**RECORDS SUPPLIED**
============================================================

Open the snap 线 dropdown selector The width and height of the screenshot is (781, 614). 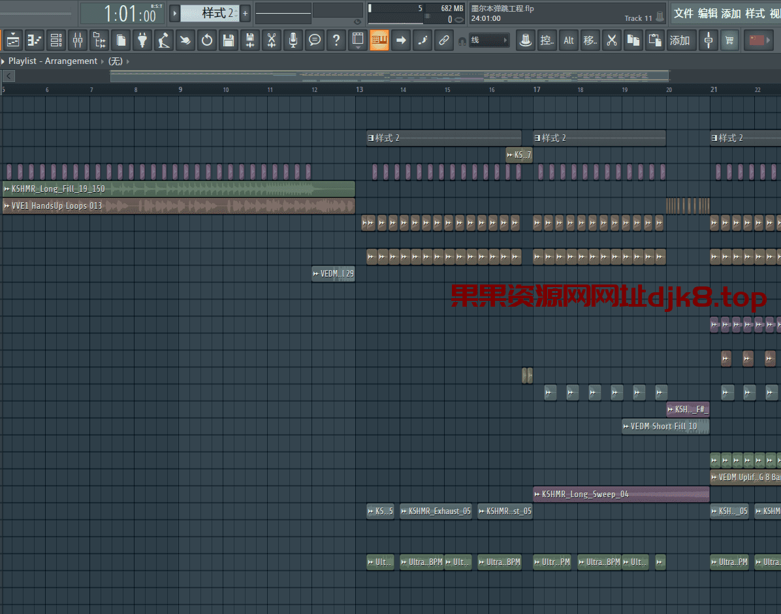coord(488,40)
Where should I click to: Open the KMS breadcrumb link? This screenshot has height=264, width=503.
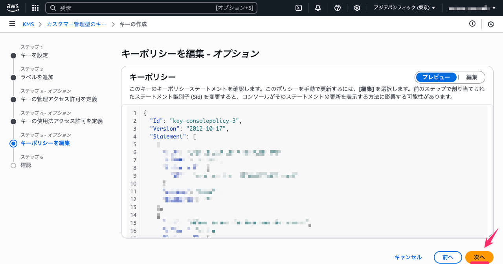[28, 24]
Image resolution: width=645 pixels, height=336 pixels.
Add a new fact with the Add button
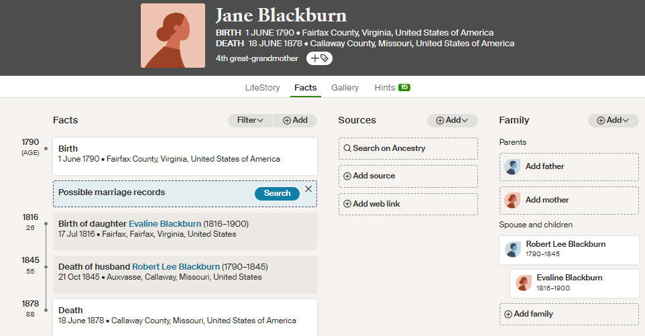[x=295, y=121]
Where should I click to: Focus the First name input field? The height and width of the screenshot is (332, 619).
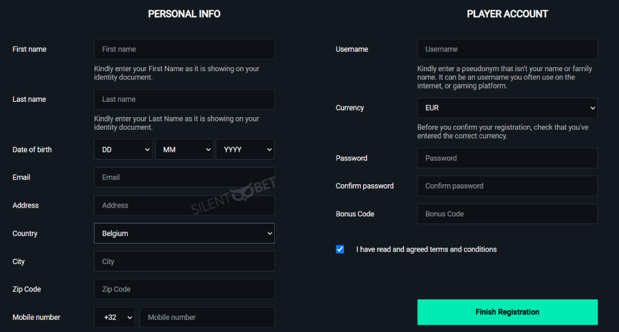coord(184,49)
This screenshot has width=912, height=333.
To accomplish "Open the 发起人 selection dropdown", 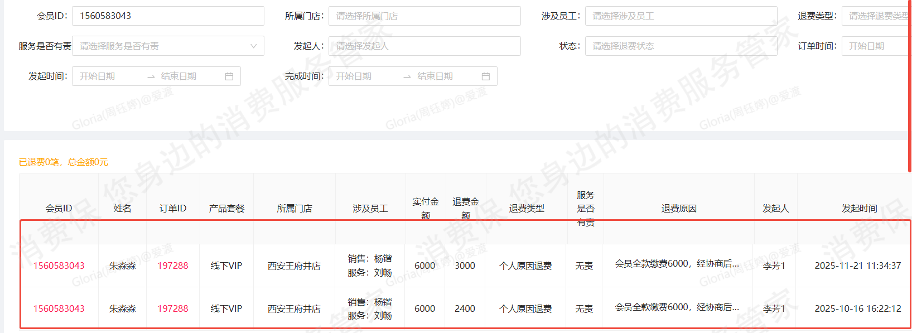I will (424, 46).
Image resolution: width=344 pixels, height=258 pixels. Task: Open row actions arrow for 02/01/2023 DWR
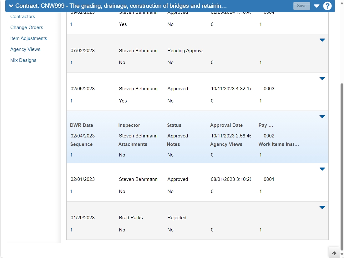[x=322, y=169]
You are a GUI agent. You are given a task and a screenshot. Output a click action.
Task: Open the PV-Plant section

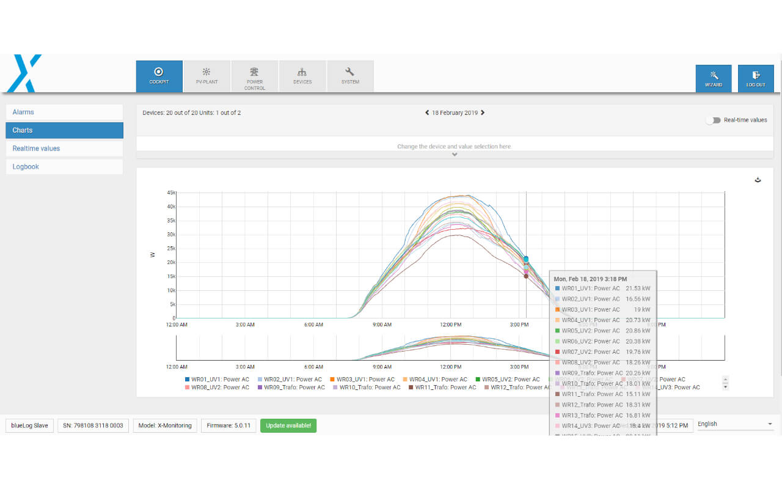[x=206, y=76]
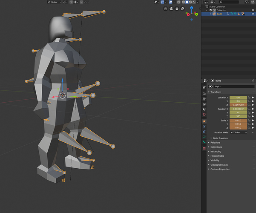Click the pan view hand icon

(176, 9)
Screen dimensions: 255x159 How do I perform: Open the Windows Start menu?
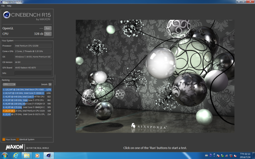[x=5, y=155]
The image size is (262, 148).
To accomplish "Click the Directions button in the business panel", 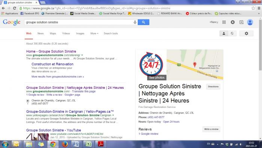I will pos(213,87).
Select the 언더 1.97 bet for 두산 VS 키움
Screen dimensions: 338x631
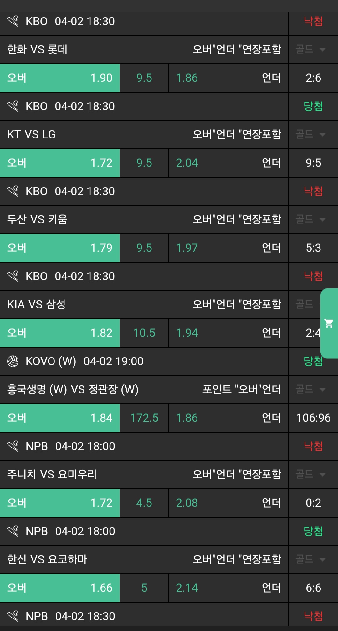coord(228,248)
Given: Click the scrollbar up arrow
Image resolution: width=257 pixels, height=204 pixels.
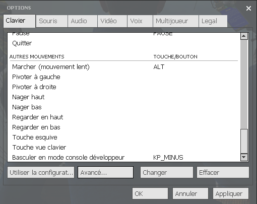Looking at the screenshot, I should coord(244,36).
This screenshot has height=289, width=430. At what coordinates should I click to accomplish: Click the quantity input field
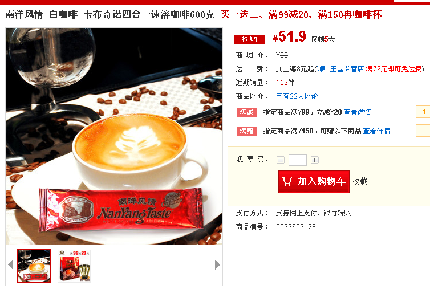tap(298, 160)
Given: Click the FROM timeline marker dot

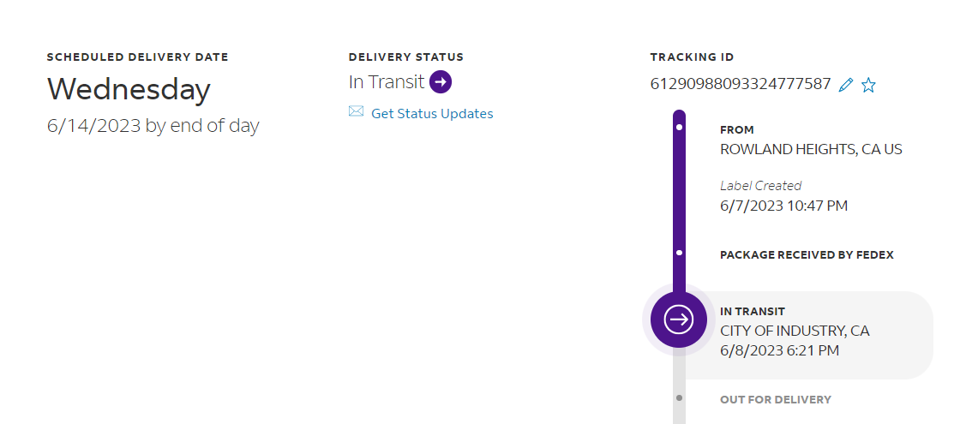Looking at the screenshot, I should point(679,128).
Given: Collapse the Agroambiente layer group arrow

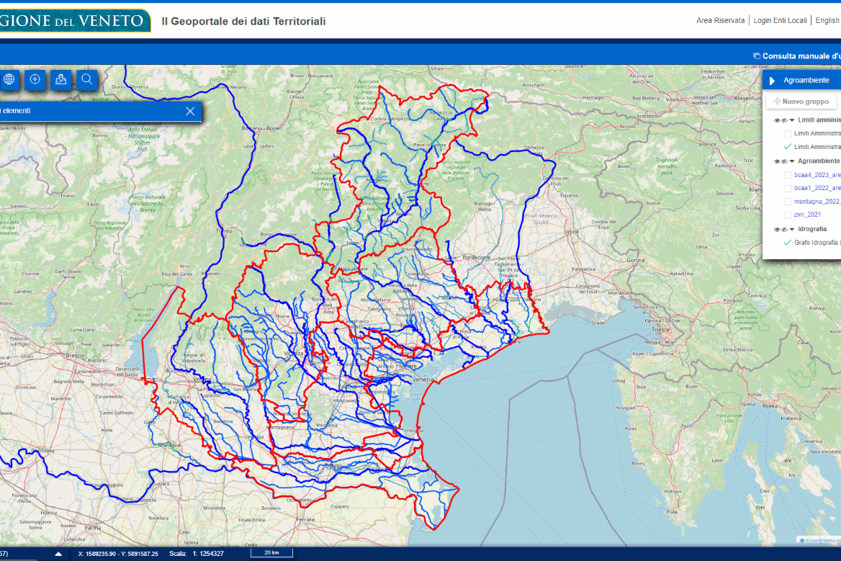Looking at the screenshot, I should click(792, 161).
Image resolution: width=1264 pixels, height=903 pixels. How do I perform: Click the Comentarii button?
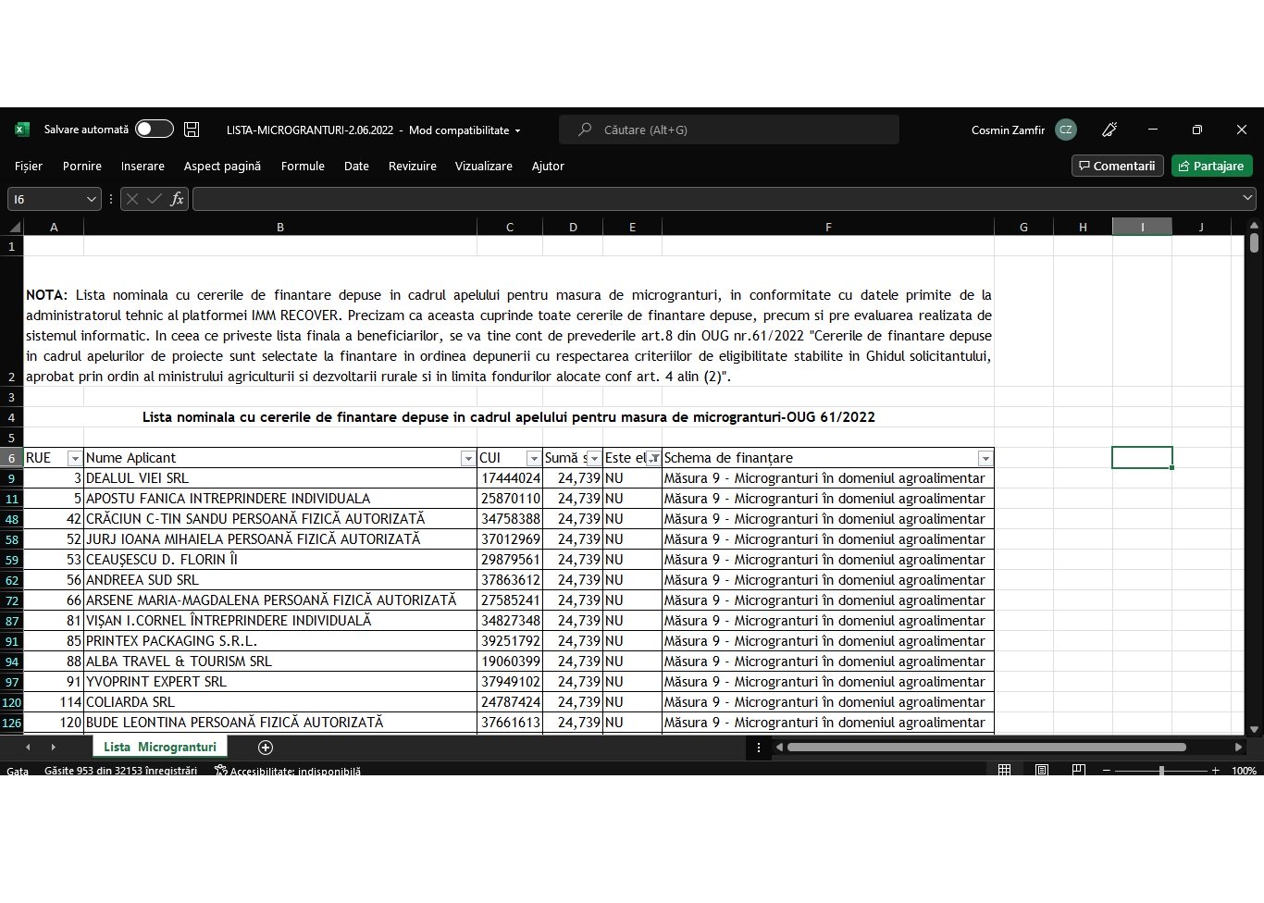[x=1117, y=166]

============================================================

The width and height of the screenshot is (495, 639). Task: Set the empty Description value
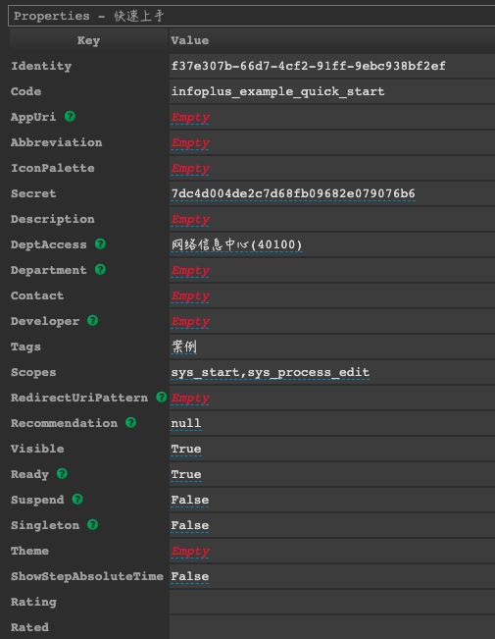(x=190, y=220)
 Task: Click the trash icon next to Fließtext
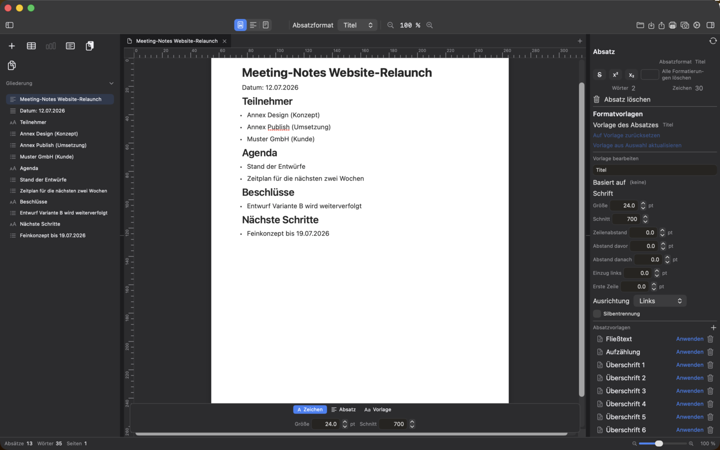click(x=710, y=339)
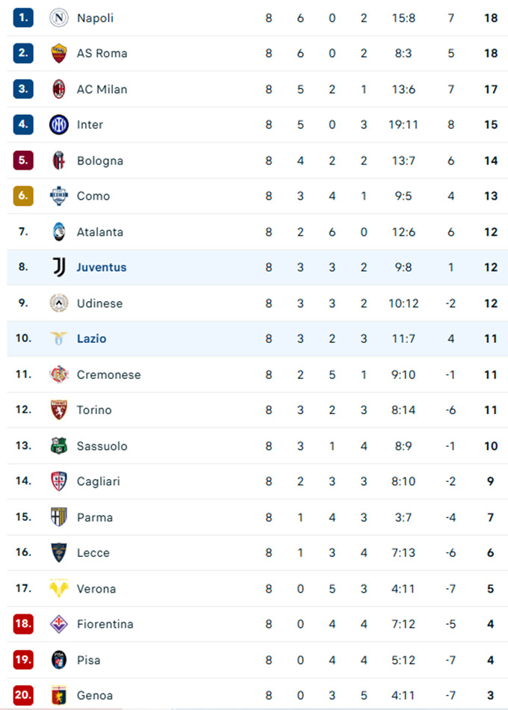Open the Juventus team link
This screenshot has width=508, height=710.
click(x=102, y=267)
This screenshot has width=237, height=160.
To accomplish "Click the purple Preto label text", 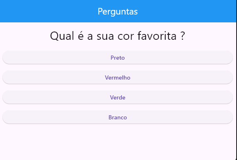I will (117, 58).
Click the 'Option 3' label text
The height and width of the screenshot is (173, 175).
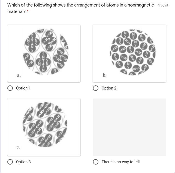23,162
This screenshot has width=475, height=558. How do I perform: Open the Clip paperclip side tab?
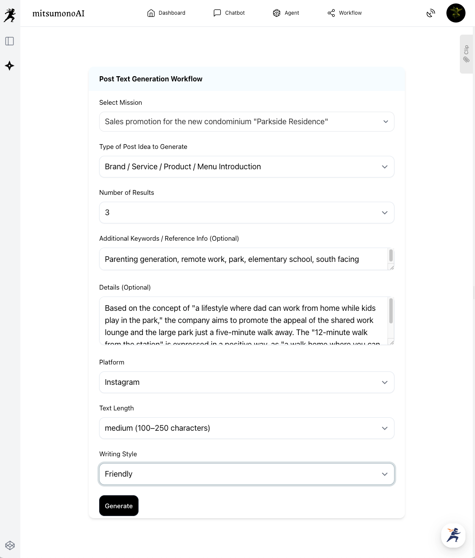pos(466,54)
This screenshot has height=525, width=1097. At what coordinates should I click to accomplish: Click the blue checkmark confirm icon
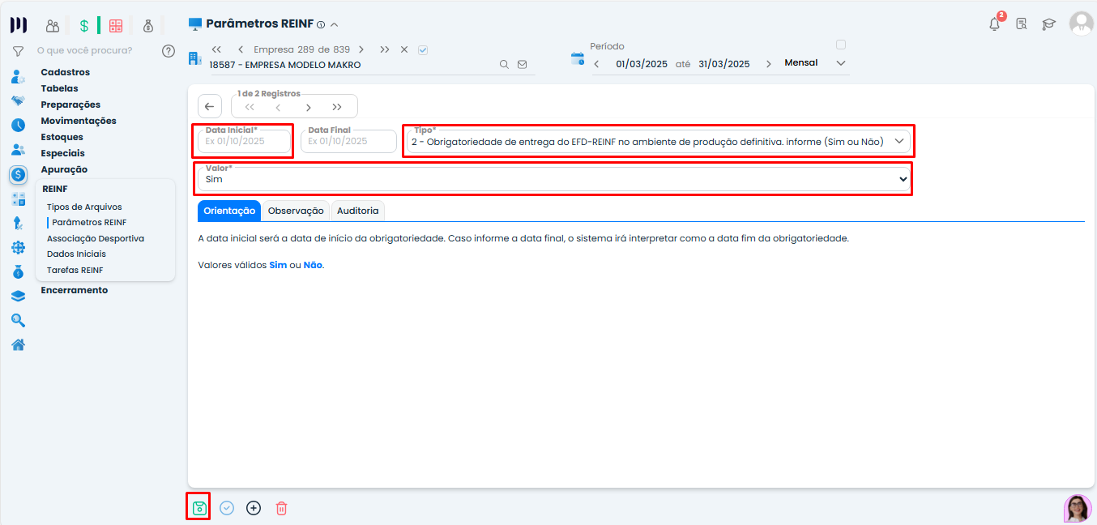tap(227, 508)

============================================================

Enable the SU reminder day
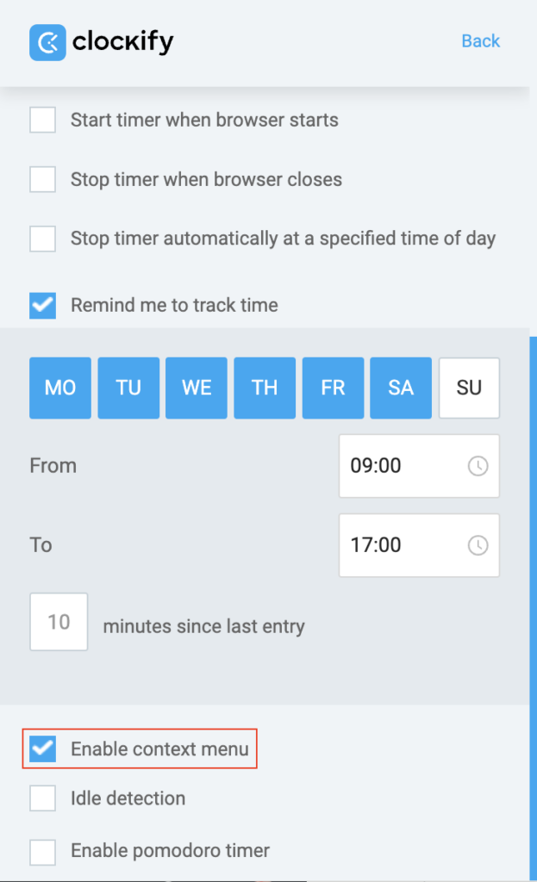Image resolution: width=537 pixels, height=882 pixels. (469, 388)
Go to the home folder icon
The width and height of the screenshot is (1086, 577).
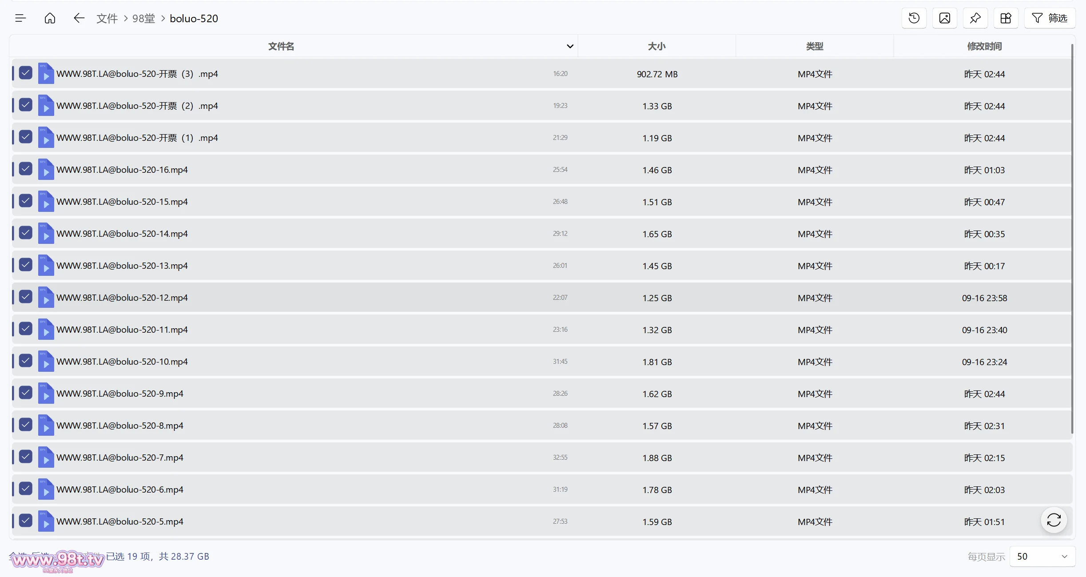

============================================================

**REQUIREMENT**
From the data above, return exactly the lines from the one with "Image resolution: width=344" up to and including the one with "The image size is (262, 148).". Pictures do not go in the copy.

**EXERCISE RESULT**
Image resolution: width=344 pixels, height=258 pixels. Task: Open row actions arrow for 02/01/2023 DWR
[x=322, y=169]
You are a GUI agent. You are given a task and a screenshot. Output a click action.
Task: Open the PV-Plant section

[x=206, y=76]
Click the pan view hand icon

(176, 9)
Screen dimensions: 255x159 How do I perform: Open the Windows Start menu?
[x=5, y=155]
The image size is (262, 148).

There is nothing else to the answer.